Steel corrosion induced cracking in reinforced concrete structures is often caused by volumetric straining at the steel-concrete interface. This volumetric strain is mainly controlled by the rate of generation of corrosion product, which depends on the diffusion of Cl and dissolved O-2 as well as the chemical reaction at the steel-concrete interface. While many numerical modeling techniques have been proposed to tackle this complex phenomenon, most have been limited to using staggered solution schemes, where the diffusion, chemical reaction, mechanical strain, and crack fields are solved for separately. Unfortunately, such approaches introduce numerical errors that can lead to unrealistic predictions. Therefore, a coupled solution, is needed to remove the formulation induced errors and understand this complex phenomenon. To provide a unifying solution framework for corrosion induced cracking in reinforced concrete, a phase field formulation is presented and implemented with FEM algorithms.
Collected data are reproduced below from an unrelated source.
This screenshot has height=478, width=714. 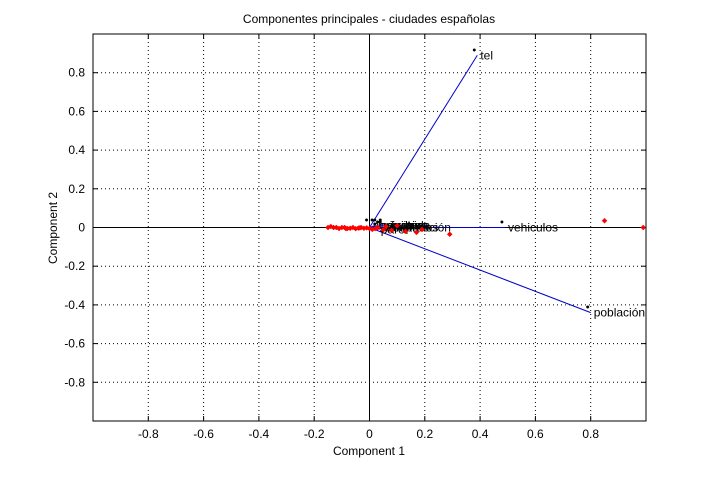 What do you see at coordinates (204, 434) in the screenshot?
I see `x-tick-label: -0.6` at bounding box center [204, 434].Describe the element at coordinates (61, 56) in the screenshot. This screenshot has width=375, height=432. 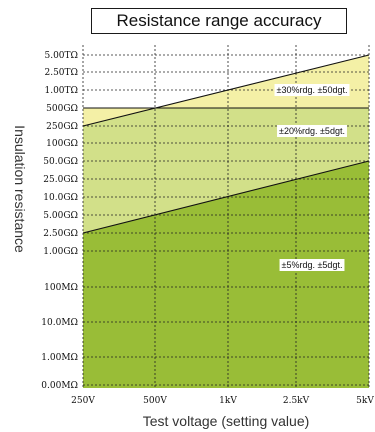
I see `y-tick-label: 5.00TΩ` at that location.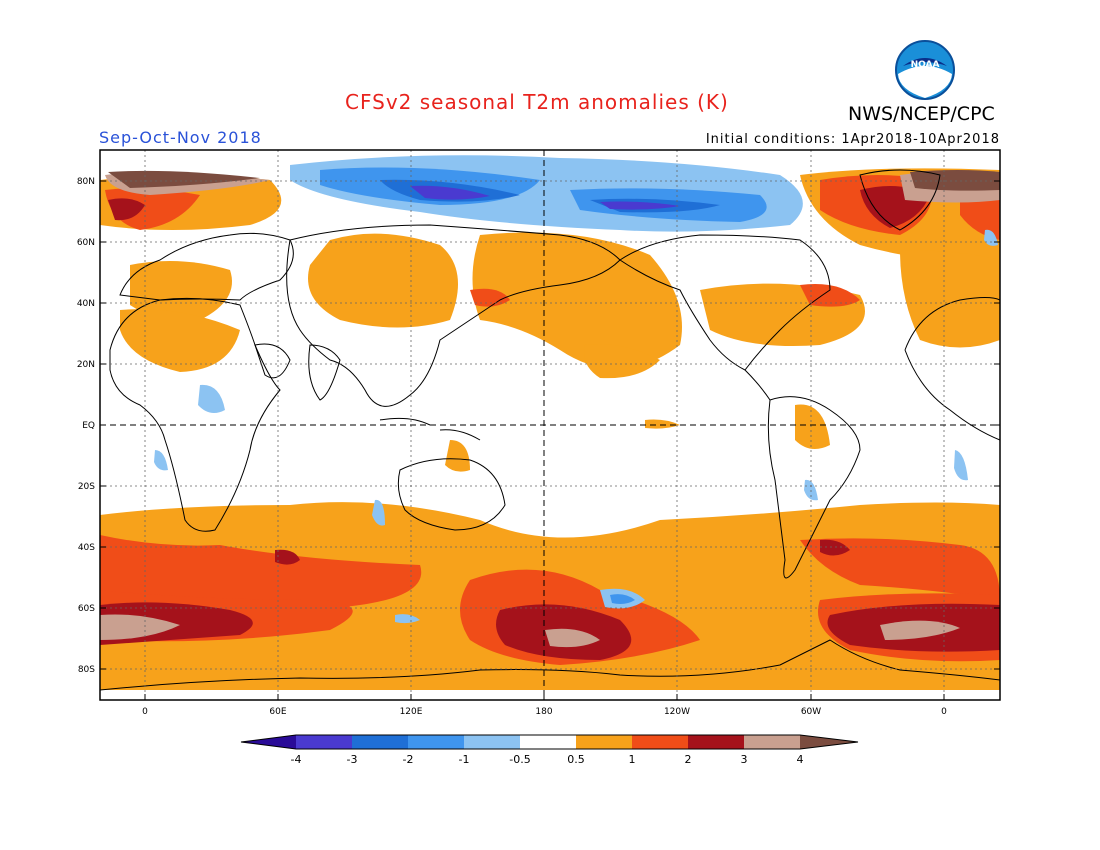 The image size is (1100, 850). I want to click on lon-label-60w: 60W, so click(811, 712).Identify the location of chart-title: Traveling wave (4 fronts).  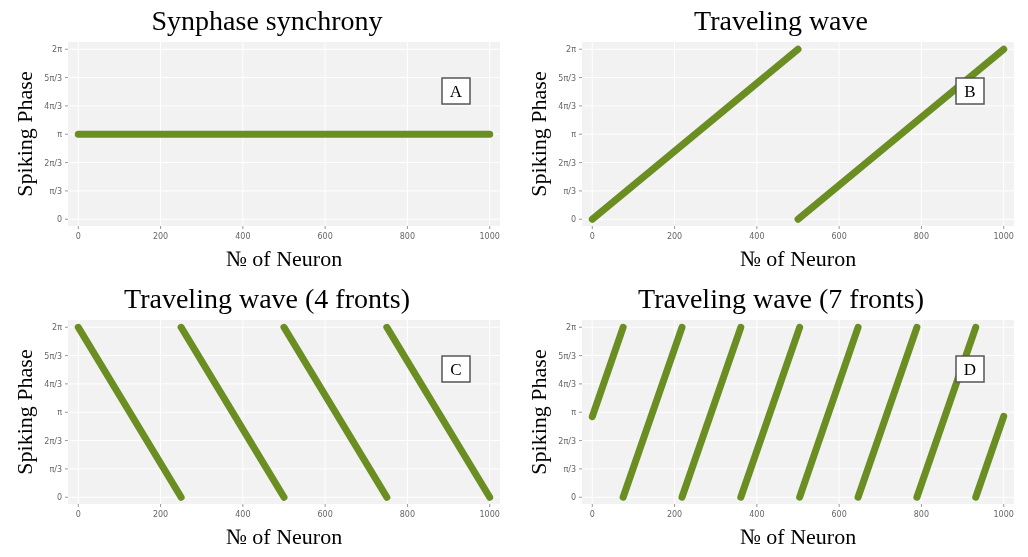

The governing equations are derived from the system's free energy and Fick's law of diffusion. The proposed formulation was first validated in 1D by comparing the modeling results with the semi-analytical solution approximated via Laurent series to avoid singularities in the complex domain. 2D plane strain solutions to the embedded rebar undergoing corrosion induced cracking with pre-cracks are also presented and compared with the approximated solutions from linear elastic fracture mechanics theory (LEFM). The modeling of crack propagation enabled by the proposed formulation is also presented along with parametric studies to reveal the roles of the fracture toughness and permeability of the concrete on the corrosion induced cracking. A case study was also conducted on H-pile steel with concrete jackets to demonstrate the feasibility of modeling corrosion induced fracture in reinforced concrete structures with complex steel-concrete interfaces.